[Records for this task Boundary: Start]

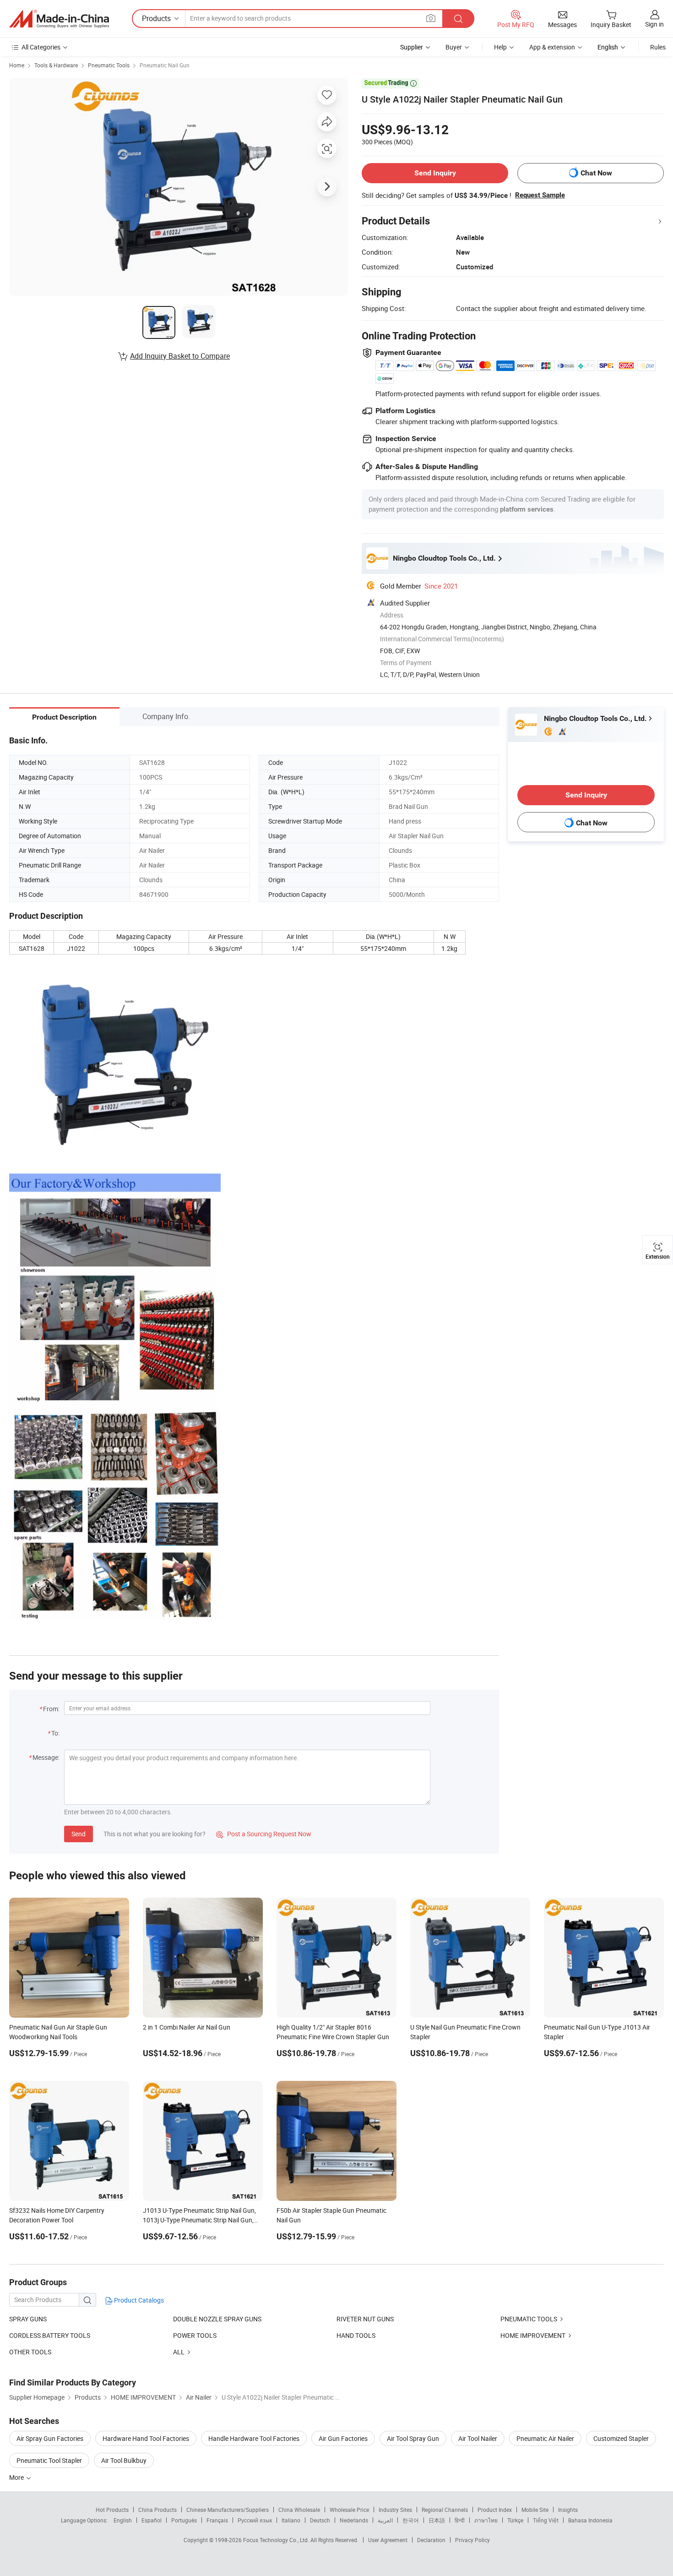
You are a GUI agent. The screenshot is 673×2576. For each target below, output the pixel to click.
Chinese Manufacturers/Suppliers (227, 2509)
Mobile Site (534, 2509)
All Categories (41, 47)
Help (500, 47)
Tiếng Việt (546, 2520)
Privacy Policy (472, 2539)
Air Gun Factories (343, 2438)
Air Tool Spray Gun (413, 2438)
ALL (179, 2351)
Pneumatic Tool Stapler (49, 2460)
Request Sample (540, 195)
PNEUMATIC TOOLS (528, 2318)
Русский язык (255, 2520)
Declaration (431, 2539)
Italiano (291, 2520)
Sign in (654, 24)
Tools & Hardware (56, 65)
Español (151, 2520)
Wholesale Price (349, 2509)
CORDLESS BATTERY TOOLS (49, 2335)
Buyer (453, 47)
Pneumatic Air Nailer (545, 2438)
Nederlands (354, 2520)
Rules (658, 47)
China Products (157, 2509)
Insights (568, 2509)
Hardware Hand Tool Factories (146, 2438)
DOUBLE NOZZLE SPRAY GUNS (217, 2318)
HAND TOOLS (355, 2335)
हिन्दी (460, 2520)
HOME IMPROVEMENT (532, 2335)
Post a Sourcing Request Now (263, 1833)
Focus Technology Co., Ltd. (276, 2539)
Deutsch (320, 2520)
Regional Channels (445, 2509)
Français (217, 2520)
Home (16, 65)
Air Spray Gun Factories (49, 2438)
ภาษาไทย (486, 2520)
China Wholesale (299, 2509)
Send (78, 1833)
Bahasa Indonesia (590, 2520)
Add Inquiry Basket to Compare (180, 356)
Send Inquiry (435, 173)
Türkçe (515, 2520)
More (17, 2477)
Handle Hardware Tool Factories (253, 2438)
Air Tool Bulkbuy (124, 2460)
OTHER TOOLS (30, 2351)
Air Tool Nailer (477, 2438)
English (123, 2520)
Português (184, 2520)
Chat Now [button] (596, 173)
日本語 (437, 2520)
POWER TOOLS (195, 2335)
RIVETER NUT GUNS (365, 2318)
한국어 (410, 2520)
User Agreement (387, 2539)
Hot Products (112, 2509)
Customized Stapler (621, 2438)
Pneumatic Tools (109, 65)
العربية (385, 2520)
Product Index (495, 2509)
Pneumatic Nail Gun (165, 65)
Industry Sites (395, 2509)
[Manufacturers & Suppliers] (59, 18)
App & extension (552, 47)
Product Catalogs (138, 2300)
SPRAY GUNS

[Records for this task Boundary: End]

[Activity] Note each line of the material holding "Stapler" and copy it out.

[Task output]
Pneumatic Tool Stapler (49, 2460)
Customized Stapler (621, 2438)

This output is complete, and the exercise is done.